Pointing data for screenshots »
# # #

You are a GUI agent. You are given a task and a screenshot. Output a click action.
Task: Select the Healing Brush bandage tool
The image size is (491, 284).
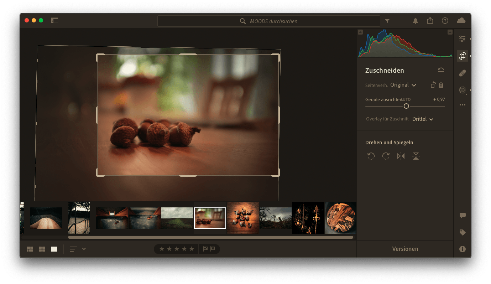(462, 73)
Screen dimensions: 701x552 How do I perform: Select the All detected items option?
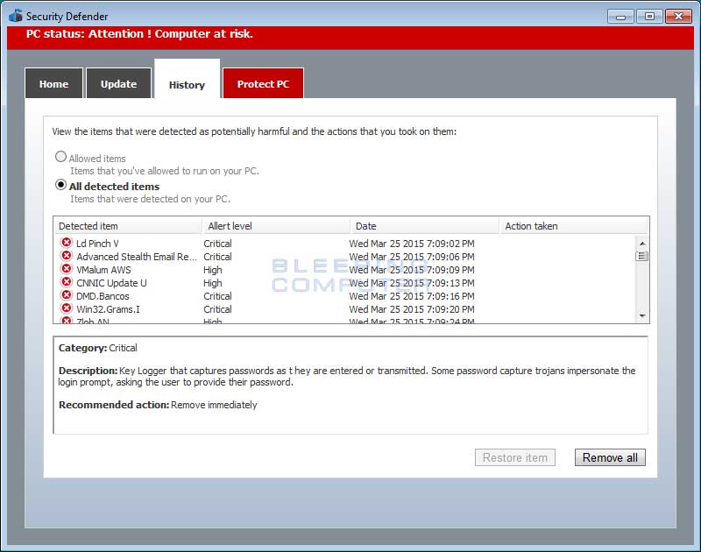click(x=60, y=185)
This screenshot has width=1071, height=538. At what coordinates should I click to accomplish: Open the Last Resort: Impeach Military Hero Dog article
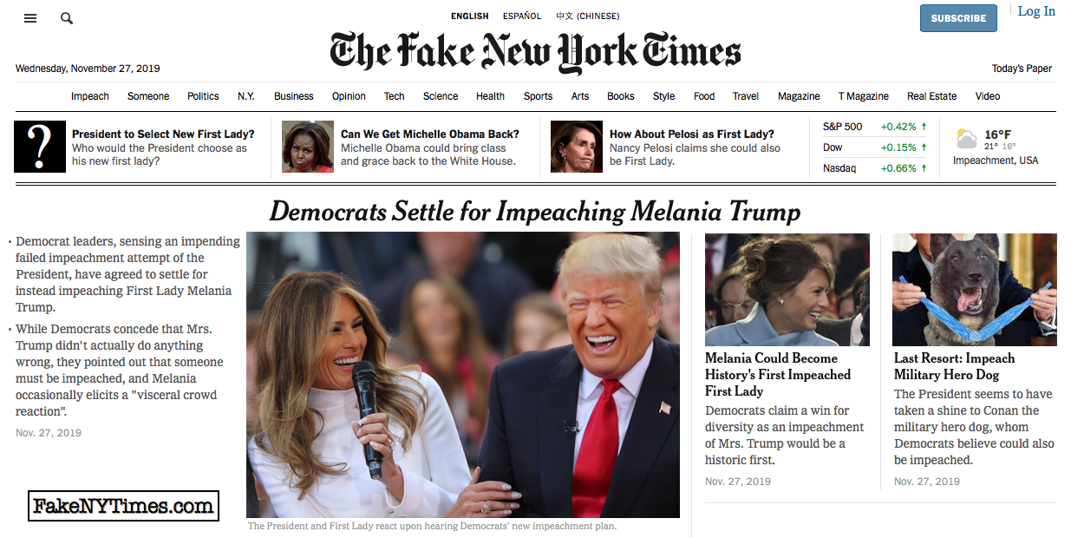click(x=954, y=366)
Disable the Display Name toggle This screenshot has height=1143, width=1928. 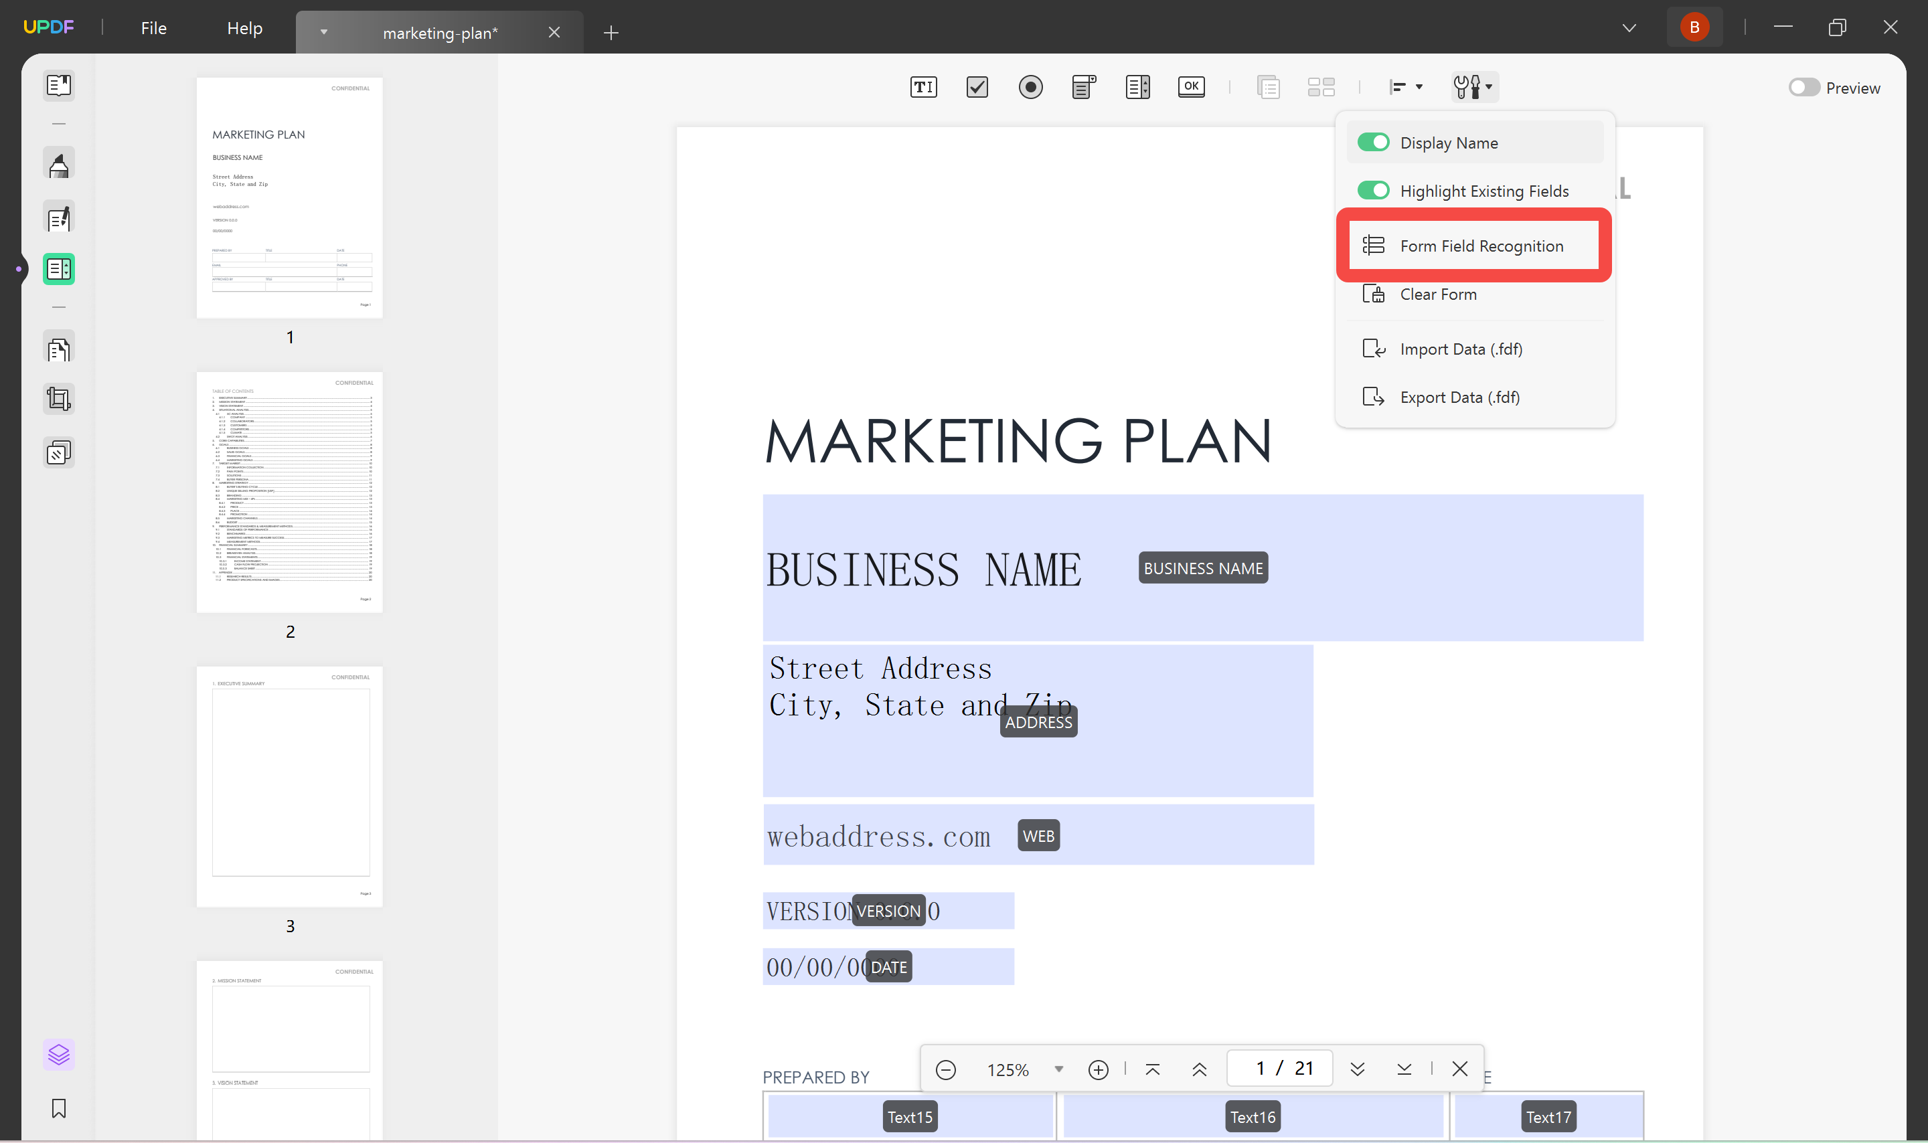coord(1374,142)
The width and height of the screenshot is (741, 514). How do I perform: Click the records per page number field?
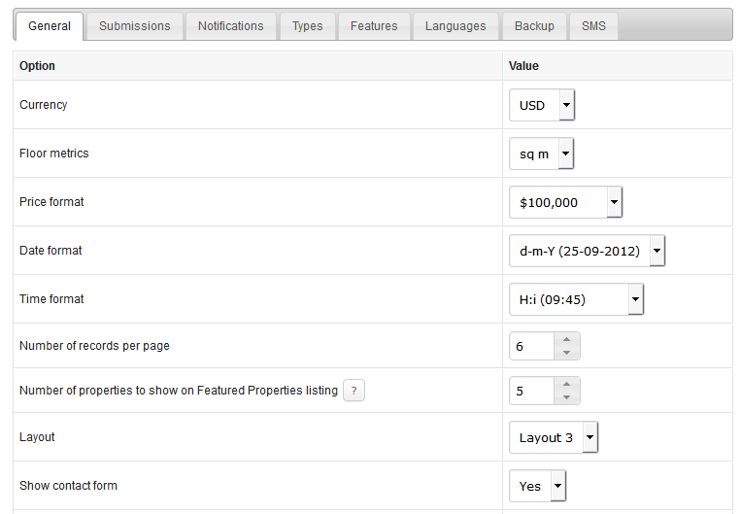(531, 346)

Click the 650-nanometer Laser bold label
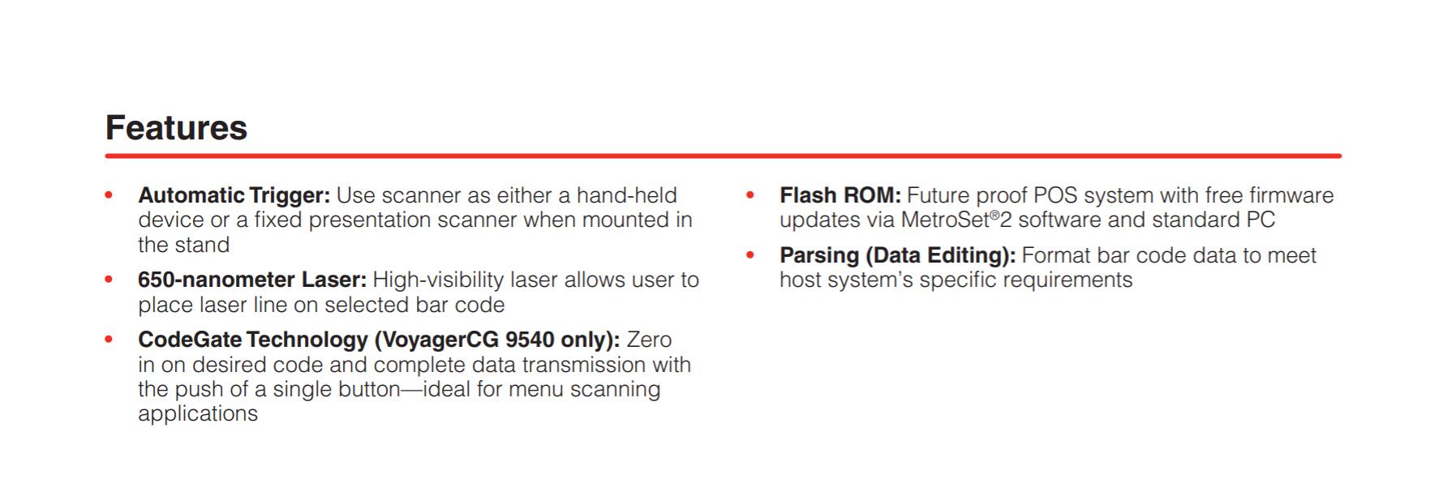click(x=251, y=280)
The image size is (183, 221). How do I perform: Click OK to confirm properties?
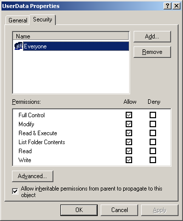(x=79, y=210)
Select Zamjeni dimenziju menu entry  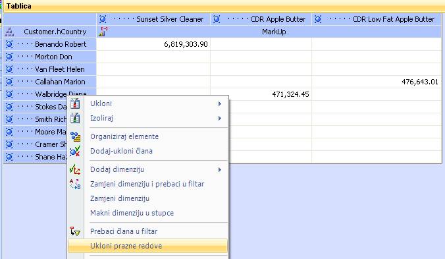120,198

# # #

Work to complete »
Quote the entries word for word from the start through the line containing "click(x=954, y=366)", leaving out the pictures.

Worked solution »
You are a GUI agent. You are given a task and a screenshot. Output a click action.
Task: Select the Healing Brush bandage tool
The image size is (491, 284).
(462, 73)
Screen dimensions: 701x552 How do I perform: Select the All detected items option?
click(x=60, y=185)
This screenshot has width=1071, height=538. At what coordinates should I click to accomplish: Open the Last Resort: Impeach Military Hero Dog article
click(x=954, y=366)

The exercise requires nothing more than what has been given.